1. A preparation method of a sulfur-doped biregulated V2C support loaded platinum electrocatalytic material for alkaline hydrogen evolution reaction, characterized in that The method includes the following steps: Step (1) Synthesis of V2C nanosheets: Mix 1~3 g of LiF with 30~50 mL of 6 M HCl, stir in an ice bath, slowly add 1~3 g of V2AlC powder, continue stirring, and then transfer to a hydrothermal reactor for hydrothermal reaction. The product is centrifuged and washed until pH>6, and then vacuum dried to obtain layered V2C nanosheets. Step (2) Synthesis of V5S8-V2C heterostructure: Take 0.15~0.2 g of V2C and add it to a mixture containing 1~2 mL of NMP and 3~4 mL of CS2. Add sublimed sulfur and stir until the solvent evaporates. Calcine under a protective atmosphere: keep at 150~160℃ for 10~15 h and at 400~500℃ for 1~3 h to obtain V5S8-V2C, wherein the mass ratio of sulfur powder to V2C is 1:2 and the heating rate is 5~10℃ / min. Step (3) Synthesis of Pt@V5S8-V2C: 100 mg of V5S8-V2C was dispersed in 100 ml of ethylene glycol-water mixed solvent, and 10 ml of chloroplatinic acid solution with a concentration of 1~4 mM was added. The mixture was refluxed in an oil bath at 120~140℃ for 1~3 h, cooled and filtered, washed with deionized water, rapidly frozen in liquid nitrogen, and freeze-dried to obtain Pt@V5S8-V2C electrocatalytic material.
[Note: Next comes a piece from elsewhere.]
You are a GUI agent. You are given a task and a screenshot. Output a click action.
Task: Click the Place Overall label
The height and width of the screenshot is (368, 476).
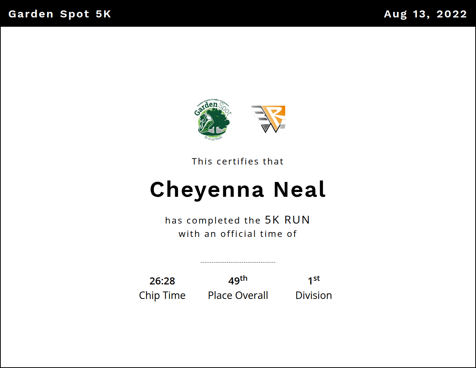238,296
2. The method for preparing sulfur-doped bi-regulated V2C support loaded platinum electrocatalytic material for alkaline hydrogen evolution reaction according to claim 1, characterized in that In step (1), the hydrothermal reaction temperature is 80~100℃ and the time is 48~96 h.
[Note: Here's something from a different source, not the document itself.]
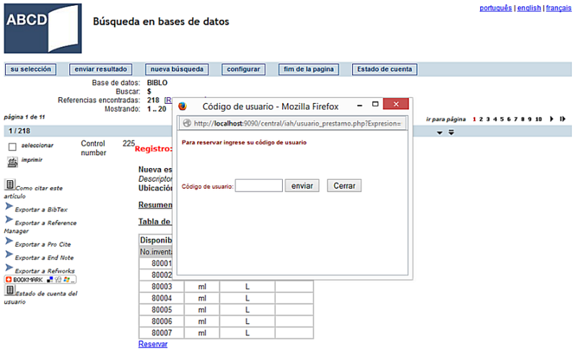Click the single down arrow in record bar

point(439,133)
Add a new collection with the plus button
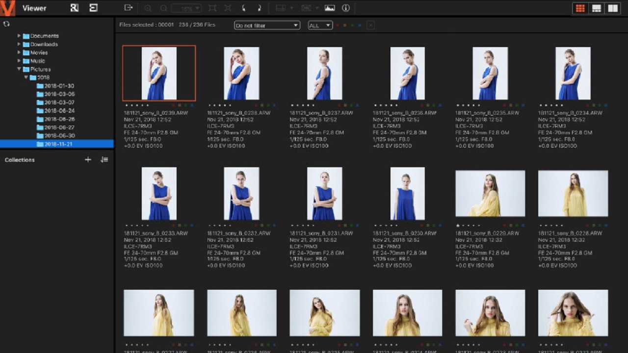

3. The method for preparing sulfur-doped bi-regulated V2C support loaded platinum electrocatalytic material for alkaline hydrogen evolution reaction according to claim 1, characterized in that In step (1), the vacuum drying temperature is 60~80℃ and the time is 10~15 h.

4. The method for preparing a sulfur-doped dual-regulated V2C support platinum electrocatalytic material for alkaline hydrogen evolution reaction according to claim 1, characterized in that... In step (2), the protective atmosphere is high-purity nitrogen, and the heating rate is 5~10℃ / min.
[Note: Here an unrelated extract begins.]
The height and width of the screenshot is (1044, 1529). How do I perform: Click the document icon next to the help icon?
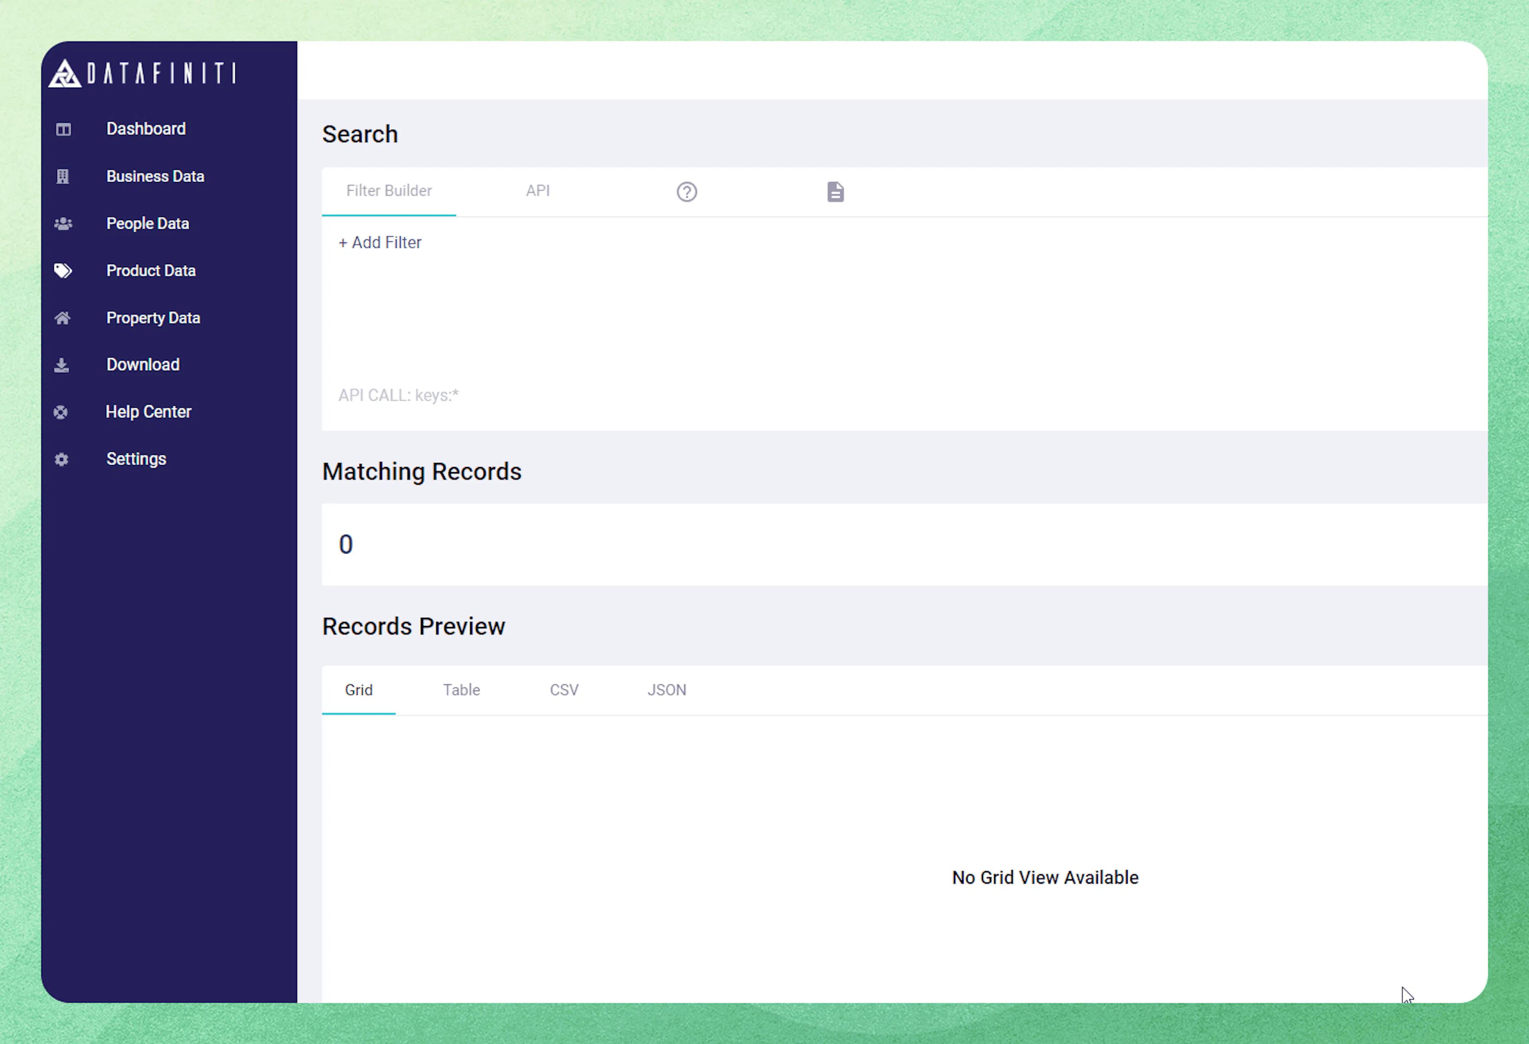click(x=835, y=191)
5. The method for preparing a sulfur-doped dual-regulated V2C-supported platinum electrocatalytic material for alkaline hydrogen evolution reaction according to claim 1, characterized in that... In step (3), the volume ratio of ethylene glycol to water in the ethylene glycol-water mixed solvent is 67:

33.

6. The method for preparing a sulfur-doped dual-regulated V2C-supported platinum electrocatalytic material for alkaline hydrogen evolution reaction according to claim 1, characterized in that... In step (3), the concentration of chloroplatinic acid is 3 mM.

7. The method for preparing a sulfur-doped dual-regulated V2C support platinum electrocatalytic material for alkaline hydrogen evolution reaction according to claim 1, characterized in that... In step (3), Pt in the Pt@V5S8-V2C electrocatalytic material is uniformly dispersed in the form of nanoparticles with a particle size of 0.9~4.5 nm.

8. The application of a sulfur-doped dual-regulated V2C support platinum electrocatalyst material prepared by the method of any one of claims 1-7 in the alkaline water electrolysis hydrogen evolution reaction.